Travel & WiFi

Here I am sitting in the Vancouver airport waiting for my flight, writing a blog post using the free wifi access.  It isn’t all that speedy – but its free.  The Las Vegas airport also had free wifi, and better speeds.

Now the Ottawa airport doesn’t have free wifi – they’ve partnered with Boingo to provide a for fee service.  At least the wifi in Ottawa gives you access to the airport website for free, so you can check flights etc.

If you naively connect to the Boingo wifi and open your browser, you are redirected to the page which lets you sign up.  You can choose between a monthly rate of $11.95 or a 24hr pass for $9.95.  The monthly rate seems like a deal.  Of course you can also use your Boingo account a number of other places, but from what I saw it wasn’t enough other places to make it useful.

Examining the URL that I was redirected to, it was clear I was getting a special deal via a promo code: &PROMO=UNL01093CAD3.  Removing that promo code, resulted in the same page – but with different pricing.   Monthly jumps to $14.95 and 24hrs drops to $6.95.  Seems like the promo code doesn’t really help as much as it should.

Digging around, Boingo also provides 30 days free for mobile access.  If you read the terms of service, they specifically restrict laptops.

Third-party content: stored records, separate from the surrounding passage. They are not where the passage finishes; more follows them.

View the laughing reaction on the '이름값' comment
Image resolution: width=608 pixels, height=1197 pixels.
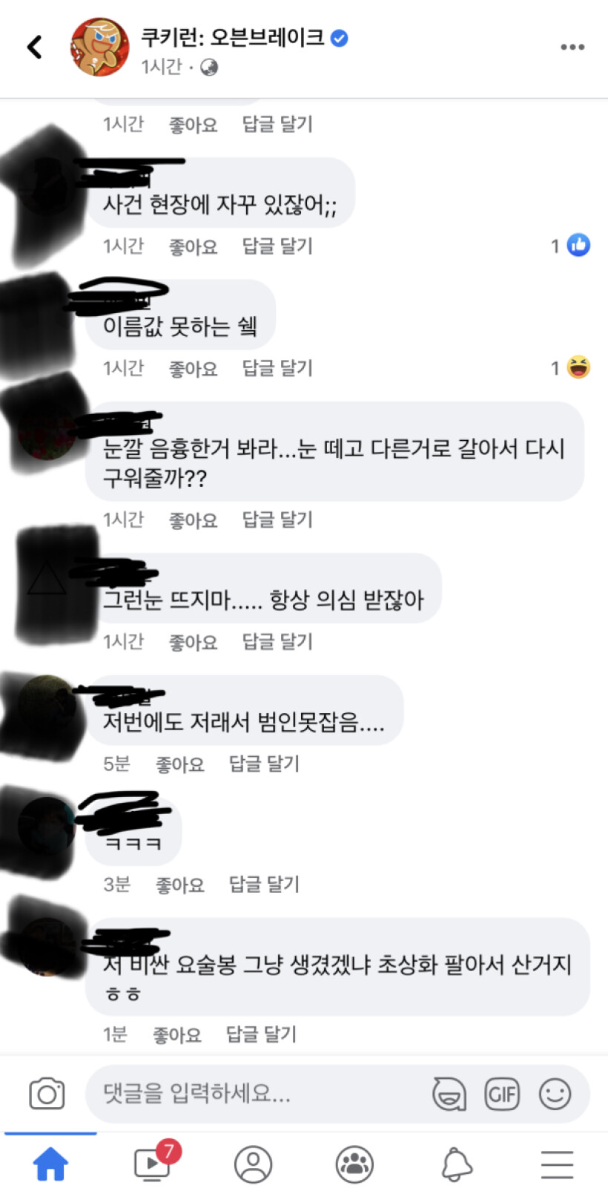(x=571, y=367)
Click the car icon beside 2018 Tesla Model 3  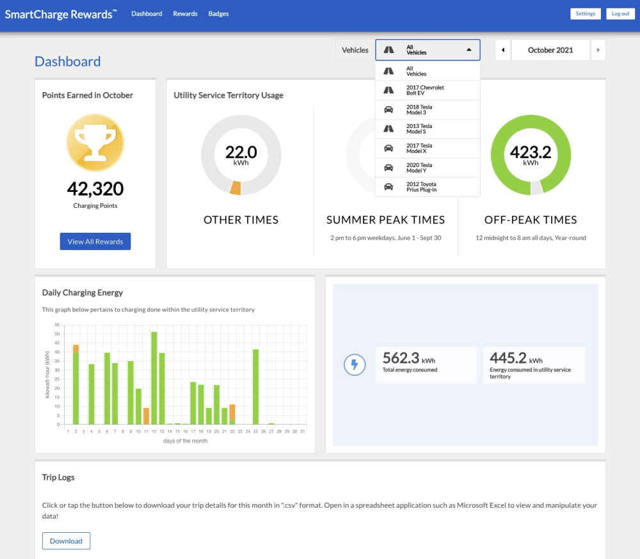(388, 110)
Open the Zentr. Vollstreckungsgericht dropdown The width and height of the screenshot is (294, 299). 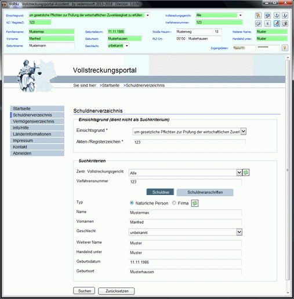coord(239,172)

The National Captial Freenet offers DSL service for about $30 a month, and encourages you to share it with your neighbours.  While the costs might be slightly different for something the scale of an airport, it has to pale in comparison to some of the other airport costs.  Most of them levy an airport improvement fee in any case.  If you didn’t want to squeeze out the for fee providers, just make the bandwidth and reliability the distinguishing factor.

Time to get on a plane..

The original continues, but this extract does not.